Required work: Filter the records for lines holding the string "This".

Segment Open

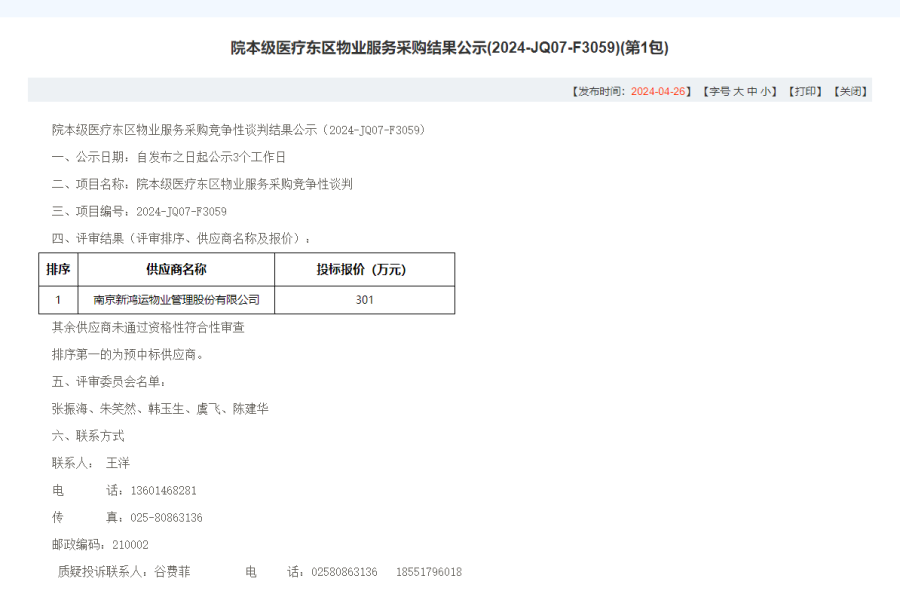Click the 关闭 close link
The image size is (900, 600).
pos(849,91)
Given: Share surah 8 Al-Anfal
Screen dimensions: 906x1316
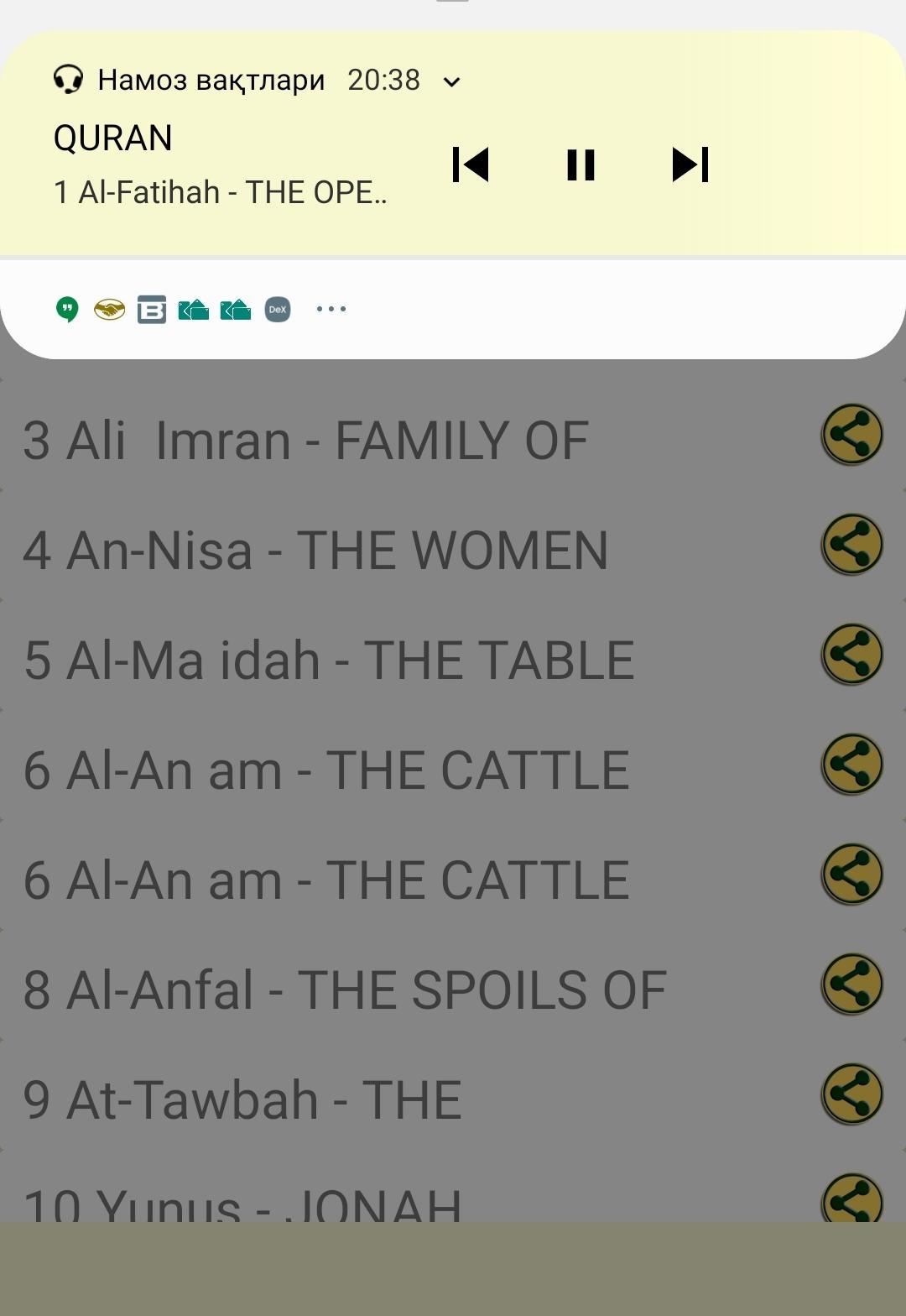Looking at the screenshot, I should (851, 984).
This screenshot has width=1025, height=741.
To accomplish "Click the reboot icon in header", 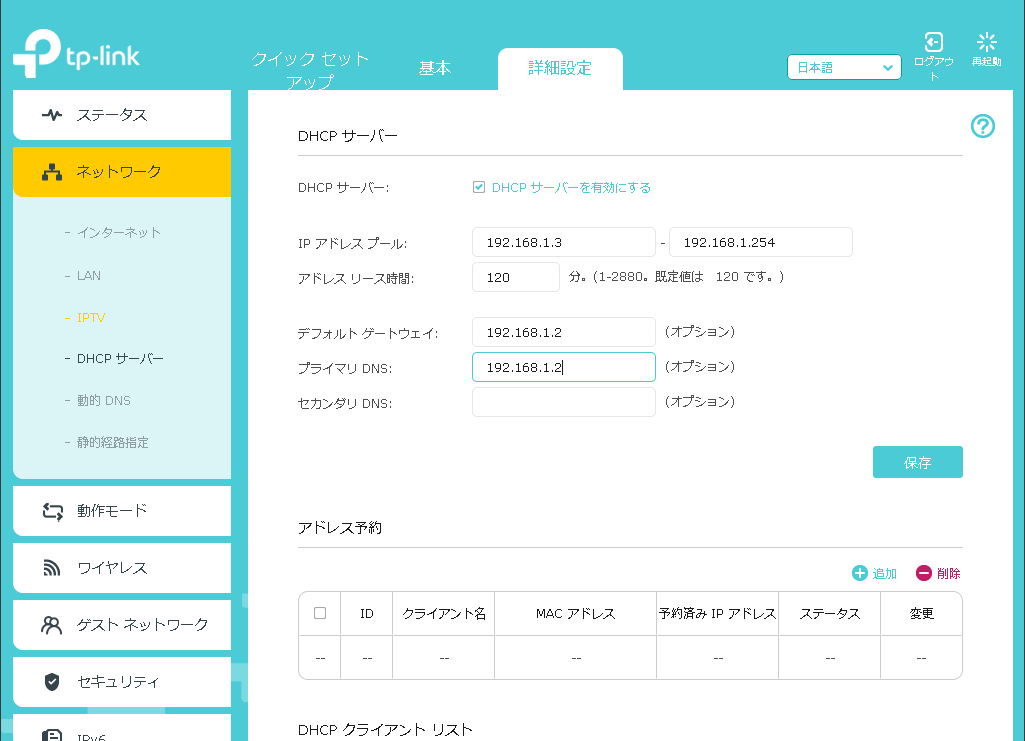I will [x=987, y=42].
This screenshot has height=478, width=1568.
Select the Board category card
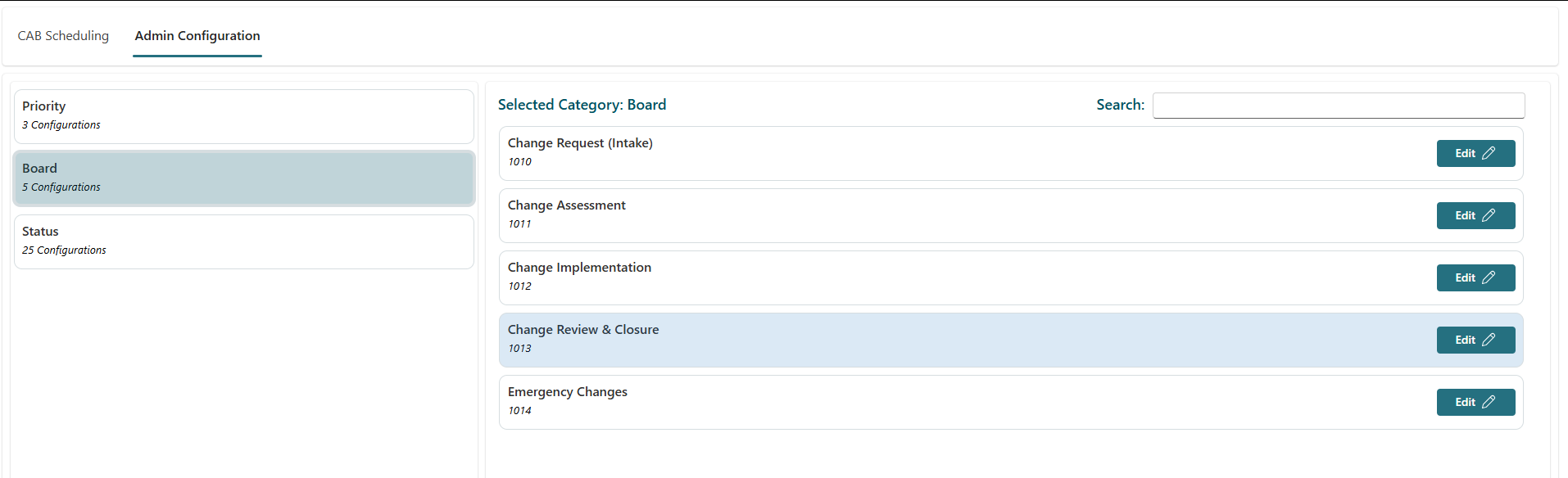click(244, 178)
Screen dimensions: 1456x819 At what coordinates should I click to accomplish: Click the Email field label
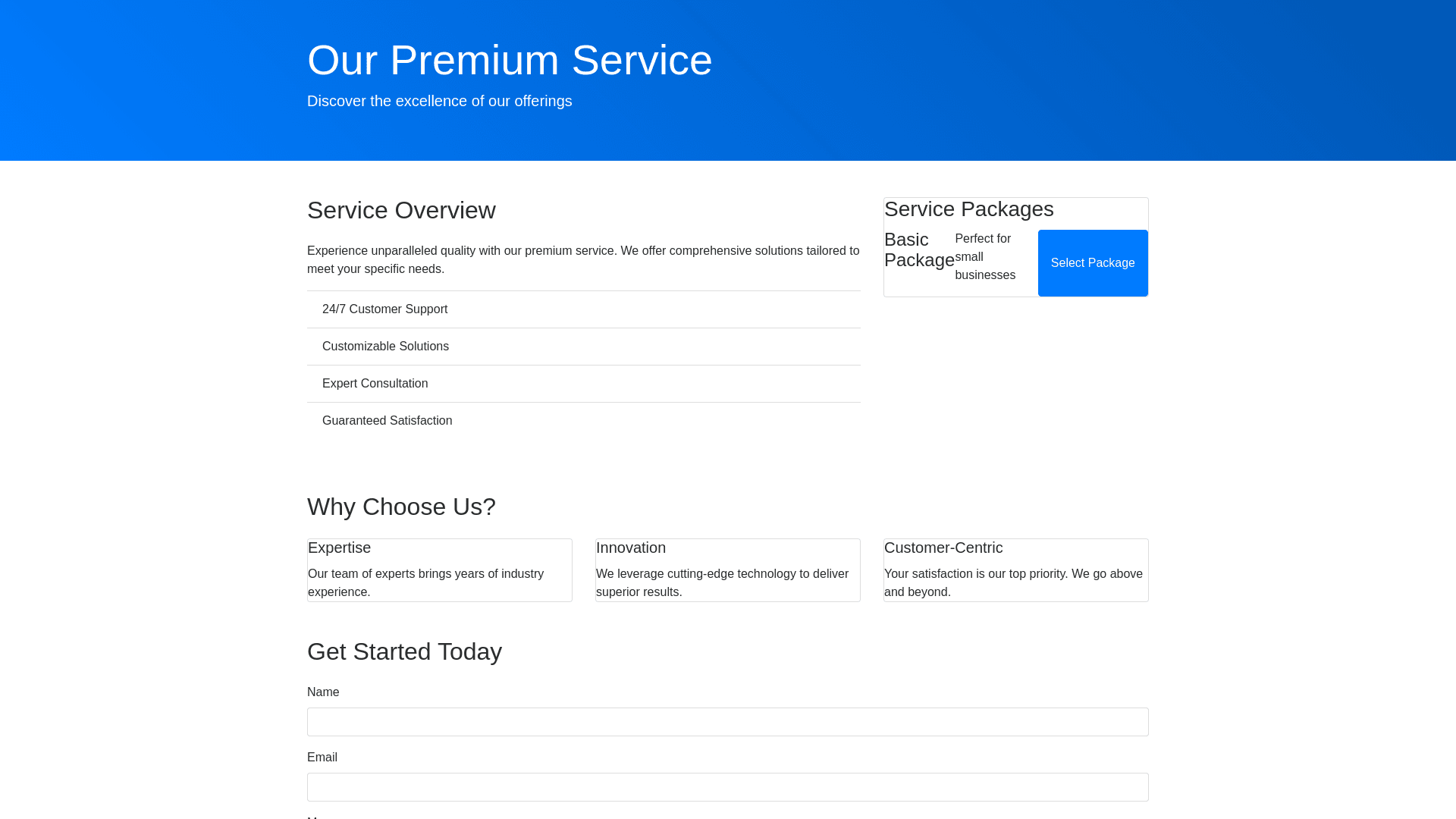[322, 758]
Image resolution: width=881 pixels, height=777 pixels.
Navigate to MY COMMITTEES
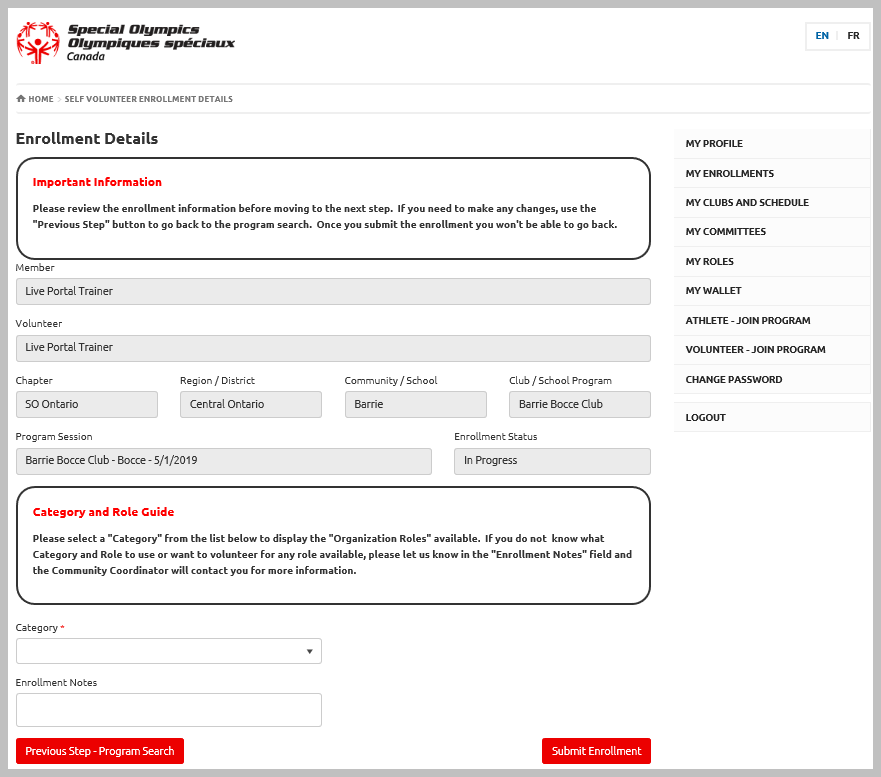click(x=771, y=231)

Segment Closed

Reply:
This screenshot has width=1025, height=741.
This screenshot has height=478, width=1568.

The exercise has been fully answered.